#### Work instruction 1
In the passage on social distancing, against data from which sources do the authors test their model?
#### Work instruction 2
Write a continuation of the passage on social distancing, picking up right after its last sentence.

#### Passage
Social distancing should never be too restrictive

That is the topic of a new paper by Farboodi, Jarosch, and Shimer, published version in here.  They favor ” Immediate social distancing that ends only slowly but is not overly restrictive.”  Furthermore, they test the model against data from Safegraph and also from Sweden and find that their recommendations do not depend very much on parameter values.

Here is an excerpt from the paper:

…social distancing is never too restrictive. At any point in time, the effective reproduction number for a disease is the expected number of people that an infected person infects. In contrast to the basic reproduction number, it accounts for the current level of social activity and the fraction of people who are susceptible. Importantly, optimal policy keeps the effective reproduction number above the fraction of people who are susceptible,although for a long time only mildly so. That is, social activity is such that, if almost everyone were susceptible to the disease, the disease would grow over time. That means that optimal social activity lets infections grow until the susceptible population is sufficiently small that the number of infected people starts to shrink. As the stock of infected individuals falls,the optimal ratio of the effective reproduction number to the fraction of susceptible people grows until it eventually converges to the basic reproduction number.

Collected data

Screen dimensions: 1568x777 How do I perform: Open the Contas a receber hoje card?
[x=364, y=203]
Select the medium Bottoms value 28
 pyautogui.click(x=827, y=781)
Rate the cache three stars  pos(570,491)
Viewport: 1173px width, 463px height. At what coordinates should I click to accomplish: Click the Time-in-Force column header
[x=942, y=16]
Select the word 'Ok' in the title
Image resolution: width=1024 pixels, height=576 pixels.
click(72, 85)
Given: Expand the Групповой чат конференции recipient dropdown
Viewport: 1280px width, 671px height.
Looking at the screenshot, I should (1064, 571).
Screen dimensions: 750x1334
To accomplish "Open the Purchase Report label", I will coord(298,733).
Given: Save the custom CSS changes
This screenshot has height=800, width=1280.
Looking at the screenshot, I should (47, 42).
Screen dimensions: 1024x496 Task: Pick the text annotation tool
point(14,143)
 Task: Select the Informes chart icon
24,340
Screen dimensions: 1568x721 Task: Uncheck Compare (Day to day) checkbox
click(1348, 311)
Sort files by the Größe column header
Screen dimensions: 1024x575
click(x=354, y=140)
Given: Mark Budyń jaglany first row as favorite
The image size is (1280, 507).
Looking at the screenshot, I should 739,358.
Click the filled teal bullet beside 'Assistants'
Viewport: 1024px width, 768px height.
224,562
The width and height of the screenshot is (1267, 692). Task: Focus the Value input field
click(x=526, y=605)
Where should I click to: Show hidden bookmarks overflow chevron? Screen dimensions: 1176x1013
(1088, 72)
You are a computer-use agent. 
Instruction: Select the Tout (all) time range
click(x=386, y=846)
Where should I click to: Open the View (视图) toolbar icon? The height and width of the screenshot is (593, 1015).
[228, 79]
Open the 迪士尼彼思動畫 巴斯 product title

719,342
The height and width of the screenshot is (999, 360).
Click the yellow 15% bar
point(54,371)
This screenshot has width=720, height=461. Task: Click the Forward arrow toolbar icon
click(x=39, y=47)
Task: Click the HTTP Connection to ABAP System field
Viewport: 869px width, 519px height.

#### Expected output 1
Data from Safegraph and from Sweden.

#### Expected output 2
To understand why social distancing is never too restrictive, first observe that social activity optimally returns to its pre-pandemic level in the long run, even if a cure is never found. To understand why, suppose to the contrary that social distancing is permanently imposed, suppressing social activity below the first-best (disease-free world) level. That means that a small increase in social activity has a first-order impact on welfare. Of course, there is a cost to increasing social activity: it will lead to an increase in infections. However,since the number of infected people must converge to zero in the long run, by waiting long enough to increase social activity, the number of additional infections can be made arbitrarily small while the benefit from a marginal increase in social activity remains positive.

Recommended, one recurring theme is that people distance a lot of their own accord.  That means voluntary self-policing brings many of the benefits of a lockdown.  Another lesson is that we should be liberalizing at the margin.

If I have a worry, however, it has to do with the Lucas critique.  People make take preliminary warnings very seriously, when they see those warnings are part of a path toward greater strictness.  When the same verbal or written message is part of a path toward greater liberalization however…perhaps the momentum and perceived end point really matters?

For the pointer I thank John Alcorn.